Accarezzavano un tempo, le acque di Nurres, i vicinati della Torpè che cresceva ordinata, rispondendo ai bisogni reali, da Jaga Ezza, a Serr’e Pane, da Trainu a Preda Jana, a Villanova. Negli ultimi decenni del Novecento un’altra storia è stata scritta. Sarà anche per questo e per il futile sfilare di istituzioni lontane, che in quel frangente don Zizi se ne guardò bene dal partecipare ai cerimoniali in Municipio. Si va avanti, in un paese quasi sospeso tra la sua antica vocazione agricola e pastorale e le inquiete stagioni del turismo. Il mare dista qualche kilometro, anche le nuove architetture si sono adeguate alla domanda di casa che arriva da fuori, tipologie da costa, archi e balconate. E la brezza da Sa Tiria anche qui si mostra generosa. Il paese scruta nuovi orizzonti per sfuggire al morso della crisi. In periodi antichi la comunità torpeina godeva, come scrive Vittorio Angius, di un crescente sviluppo. Ricchezze del territorio, pianure fertili e pascoli sconfinati, nei salti di Brunella, Talavà e Su Cossu. Poteva permettersi di accogliere i “migranti” da villaggi vicini, come Sullai, sradicati dalle pestilenze. Ed erigeva chiese, San Nicola, San Benedetto, San Martino, Santa Vittoria, Santa Restituta. Ci son voluti due secoli, dopo il ’500, per erigere a chiesa centrale la Vergine degli Angeli, attorniata dalla Purissima, Sant’Elena e Sant’Antonio da Padova. Le 250 famiglie in quei secoli del Medioevo hanno spesso rischiato di soccombere sotto gli attacchi saraceni. Volevano trasferirli attorno alle mura protettive del castello di Posada. Le genti si tennero strette, nella loro identità, aggrappate alle chiese di Santa Maria e San Nicola, identità mai scalfita, scolpita nelle chiese, nel centro storico, nella maestosità del nuraghe “San Pietro” e nelle domus de janas de “Predas Ruias”.

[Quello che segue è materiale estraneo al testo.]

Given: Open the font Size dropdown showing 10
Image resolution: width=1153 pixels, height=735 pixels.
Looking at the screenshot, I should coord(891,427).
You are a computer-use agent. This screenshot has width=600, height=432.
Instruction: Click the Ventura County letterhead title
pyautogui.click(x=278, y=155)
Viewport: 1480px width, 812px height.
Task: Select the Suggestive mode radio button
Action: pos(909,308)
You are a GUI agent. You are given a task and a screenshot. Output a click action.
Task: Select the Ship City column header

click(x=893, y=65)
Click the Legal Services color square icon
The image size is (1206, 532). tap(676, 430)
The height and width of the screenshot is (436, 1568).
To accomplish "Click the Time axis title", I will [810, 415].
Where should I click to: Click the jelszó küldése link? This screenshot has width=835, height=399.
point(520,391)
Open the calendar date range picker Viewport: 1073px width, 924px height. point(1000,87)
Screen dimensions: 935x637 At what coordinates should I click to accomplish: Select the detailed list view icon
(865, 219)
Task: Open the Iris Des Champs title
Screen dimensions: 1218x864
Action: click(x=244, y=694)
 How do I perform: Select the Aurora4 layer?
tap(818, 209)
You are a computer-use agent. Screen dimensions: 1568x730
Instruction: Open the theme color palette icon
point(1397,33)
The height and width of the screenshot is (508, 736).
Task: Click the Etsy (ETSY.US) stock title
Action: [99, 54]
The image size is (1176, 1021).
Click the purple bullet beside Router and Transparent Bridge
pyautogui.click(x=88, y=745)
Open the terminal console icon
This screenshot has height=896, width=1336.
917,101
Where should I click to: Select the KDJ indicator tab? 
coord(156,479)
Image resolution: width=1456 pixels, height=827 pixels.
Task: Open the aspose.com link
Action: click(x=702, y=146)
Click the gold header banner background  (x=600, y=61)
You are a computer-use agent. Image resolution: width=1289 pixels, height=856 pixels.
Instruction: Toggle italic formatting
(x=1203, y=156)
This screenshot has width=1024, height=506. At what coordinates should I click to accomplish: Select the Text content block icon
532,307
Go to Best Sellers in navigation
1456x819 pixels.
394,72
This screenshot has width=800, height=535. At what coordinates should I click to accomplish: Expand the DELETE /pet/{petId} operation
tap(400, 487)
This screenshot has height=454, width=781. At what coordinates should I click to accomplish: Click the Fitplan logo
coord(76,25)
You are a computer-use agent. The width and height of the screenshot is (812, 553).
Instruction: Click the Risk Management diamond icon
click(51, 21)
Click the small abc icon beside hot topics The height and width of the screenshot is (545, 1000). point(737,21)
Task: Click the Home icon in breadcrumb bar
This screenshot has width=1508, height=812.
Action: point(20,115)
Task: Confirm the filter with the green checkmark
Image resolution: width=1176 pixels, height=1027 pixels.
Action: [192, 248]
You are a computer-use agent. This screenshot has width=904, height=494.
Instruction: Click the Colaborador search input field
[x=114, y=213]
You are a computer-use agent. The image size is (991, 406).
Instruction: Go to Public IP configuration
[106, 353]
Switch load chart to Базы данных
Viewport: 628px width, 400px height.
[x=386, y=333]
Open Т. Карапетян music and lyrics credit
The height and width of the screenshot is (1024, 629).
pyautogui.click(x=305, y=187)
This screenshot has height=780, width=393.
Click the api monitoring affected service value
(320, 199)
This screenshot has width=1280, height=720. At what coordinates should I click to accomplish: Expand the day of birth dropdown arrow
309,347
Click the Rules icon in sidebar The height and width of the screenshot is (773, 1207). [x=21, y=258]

E si tengono stretta la loro storia, in un tramonto di colori e suggestioni, le frazioni di Brunella, Talavà, Su Cossu, Sos Rios e Concas. Ogni anno si stringono al fuoco di Sant’Antonio, in una festa di popolo, con i carri addobbati, a nave, carichi di legna e di sogni di riscatto. Quello che cercavano intere generazioni migranti in Europa negli anni Settanta e Ottanta. Tentano di tornare. Prevale spesso la cocente delusione. Mariolino Mulas, nel ’78 in Germania, artigiano: «Troppo forte la voglia di paese. Troppo lacerante la delusione osservando qui, come in Italia, la parabola del declino. Superato il Brennero o il Gottardo, vedi un’altra Europa, debole, scarsi diritti, sofferenza e incertezza. Aspetto la pensione e me ne vado all’estero ». L’ex emigrato, battezzato dall’allora parroco don Rosario Menne, conosceva un altro paese. Racchiude nella sua inquietudine domande non solo sue. Hanno quella forza dirompente che solo le donne riescono a trasmettere. Piera Contu, Giovanna Porcheddu, mamme coraggio a Torpè, tutte casa, figli, azioni di solidarietà concrete costanti. Dai loro volti e dagli occhi limpidi si coglie la voglia di non mollare. Animano l’associazione “Santu Torpè”, volontariato Caritas, banco alimentare: «Consentiamo una vita dignitosa – dice Giovanna, due figli – a 35 famiglie di Torpè, sosteniamo gli immigrati che si presentano da noi. Siamo in costante raccordo con la Caritas nuorese, ci mettiamo del nostro, scomodiamo spesso, e lo fa volentieri, il portafoglio magro di don Zizi. Guardiamo con molta attenzione ai padri di famiglia che la crisi fa sbandare. Occhio ai giovani, sempre più lontani dalla vita parrocchiale». «Giovani – si accalora Piera, tre figli, due gemelle – il non lavoro è la piaga che sconnette cuore e cervello. Dobbiamo inseguirli i giovani, sul loro terreno. Dobbiamo sradicare l’abbandono scolastico, scatenare l’orgoglio di cultura e solidarietà». Grinta e convinzione profonda, scuotono col loro impegno, la comunità sonnacchiosa: «Aspettiamo molto dalla visita del Vescovo. Che entri nel profondo delle famiglie, quelle colpite da lutti, malattie, alluvione. Che le sue parole squarcino la dura scorza dell’indifferenza giovanile ». In un’estate che va via, gridano alla speranza. La resa non appartiene a loro.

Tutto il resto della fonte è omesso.